Mouse-to-human ortholog mapping
Human orthologs for mouse genes were obtained from the Ensembl biomart in R using the getAttributes function. For genes with multiple human-ortholog mappings, we used expression characteristics of the human datasets considered [MCF10A-5E (33) and human SCLC (38)] to favor more-reliable clustering afterwards. For mouse genes with two human mappings, the human ortholog with higher expression variance in the corresponding human dataset was retained. For mouse genes with greater than two human mappings, two orthologs with the highest expression correlation were identified. From these, the ortholog with the higher expression variance was retained, as in the two-mapping case. Any remaining mouse gene names were capitalized in accordance with human gene symbol conventions.

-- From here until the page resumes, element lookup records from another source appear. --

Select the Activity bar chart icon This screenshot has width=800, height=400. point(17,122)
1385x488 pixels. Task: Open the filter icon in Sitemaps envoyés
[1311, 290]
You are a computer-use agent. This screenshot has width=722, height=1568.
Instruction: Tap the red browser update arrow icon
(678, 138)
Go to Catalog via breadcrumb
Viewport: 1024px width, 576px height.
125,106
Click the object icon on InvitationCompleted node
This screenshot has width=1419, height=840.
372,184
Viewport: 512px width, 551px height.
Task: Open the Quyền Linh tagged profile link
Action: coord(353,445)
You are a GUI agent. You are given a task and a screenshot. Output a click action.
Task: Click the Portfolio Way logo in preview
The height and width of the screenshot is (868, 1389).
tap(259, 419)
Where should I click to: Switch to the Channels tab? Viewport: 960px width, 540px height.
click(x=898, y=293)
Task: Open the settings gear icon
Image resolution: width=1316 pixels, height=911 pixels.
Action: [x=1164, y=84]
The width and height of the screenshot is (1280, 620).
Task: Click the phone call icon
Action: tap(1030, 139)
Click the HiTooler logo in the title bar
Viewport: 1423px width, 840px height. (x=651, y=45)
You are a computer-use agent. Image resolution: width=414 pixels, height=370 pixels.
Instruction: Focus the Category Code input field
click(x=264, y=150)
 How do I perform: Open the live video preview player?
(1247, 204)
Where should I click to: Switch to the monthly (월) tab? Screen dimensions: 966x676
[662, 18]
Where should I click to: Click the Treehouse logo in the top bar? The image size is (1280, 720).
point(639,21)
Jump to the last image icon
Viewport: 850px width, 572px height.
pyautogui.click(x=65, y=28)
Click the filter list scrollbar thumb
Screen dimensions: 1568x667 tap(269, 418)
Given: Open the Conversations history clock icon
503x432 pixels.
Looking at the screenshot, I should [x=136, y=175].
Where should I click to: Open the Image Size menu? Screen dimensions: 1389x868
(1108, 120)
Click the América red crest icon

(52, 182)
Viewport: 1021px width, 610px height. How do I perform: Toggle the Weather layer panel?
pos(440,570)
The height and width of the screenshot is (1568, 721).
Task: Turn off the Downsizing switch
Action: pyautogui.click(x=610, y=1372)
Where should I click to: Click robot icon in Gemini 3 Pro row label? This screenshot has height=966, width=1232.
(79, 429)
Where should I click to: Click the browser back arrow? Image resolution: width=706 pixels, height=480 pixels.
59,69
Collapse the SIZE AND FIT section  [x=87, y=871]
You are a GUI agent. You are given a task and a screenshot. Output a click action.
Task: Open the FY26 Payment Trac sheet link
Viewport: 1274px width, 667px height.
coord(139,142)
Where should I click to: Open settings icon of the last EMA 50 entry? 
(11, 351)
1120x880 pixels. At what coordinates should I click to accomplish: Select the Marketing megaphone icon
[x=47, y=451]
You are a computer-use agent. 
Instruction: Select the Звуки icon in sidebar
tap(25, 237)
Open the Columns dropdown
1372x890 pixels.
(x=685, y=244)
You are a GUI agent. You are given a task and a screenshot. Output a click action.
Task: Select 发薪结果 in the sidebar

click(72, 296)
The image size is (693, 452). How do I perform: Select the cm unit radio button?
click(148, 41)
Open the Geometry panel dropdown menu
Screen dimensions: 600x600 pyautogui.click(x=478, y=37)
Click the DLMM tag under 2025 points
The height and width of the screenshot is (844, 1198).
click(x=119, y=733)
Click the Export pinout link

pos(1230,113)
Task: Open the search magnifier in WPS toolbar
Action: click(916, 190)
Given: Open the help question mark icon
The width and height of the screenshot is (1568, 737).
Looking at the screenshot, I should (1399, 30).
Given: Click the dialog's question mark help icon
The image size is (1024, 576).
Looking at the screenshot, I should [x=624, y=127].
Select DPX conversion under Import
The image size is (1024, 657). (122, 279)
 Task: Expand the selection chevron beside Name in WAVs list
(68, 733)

Overdispersion-based stochastic profiling
Stochastic profiling with 10cRNA-seq data was performed exactly as described in the accompanying contribution (39).
Robust identification of transcriptional heterogeneities through subsampling
To minimize the contribution of outliers to the overdispersion analysis in samples collected from liver colonies, we generated 100 subsampled simulations for overdispersionbased stochastic profiling. After sample selection (see above), there were 33 10-cell samples plus 35 pool-and-split controls for nude liver colonies and 31 10-cell samples plus 24 pool-and-split controls for C57/B6 x 129S F1 hybrid liver colonies. For each dataset, overdispersionbased stochastic profiling was performed 100 times with random downsampling to 28 10-cell samples and 20 pool-and-split controls (39). Only genes that recurred as candidates in >75% of simulations were evaluated further as candidate heterogeneously expressed genes.
Filtering out hepatocyte contamination in heterogeneous expressed genes
Among overdisperse transcripts in liver colonies, we further excluded genes that might vary because of residual hepatocyte capture during LCM. For each 10-cell sample, we calculated the geometric mean abundance of 11 liver-specific markers (Alb, Fgb, Cyp3a11, Ambp, Apoh, Hamp, Ass1, Cyp2f2, Glul, Hal, and Pck1) from published studies (40–46). Candidates that were significantly correlated with the mean liver signature (p < 0.05 by Fisher Z-transformed Spearman ρ correlation) were removed from further consideration for the in vivo study.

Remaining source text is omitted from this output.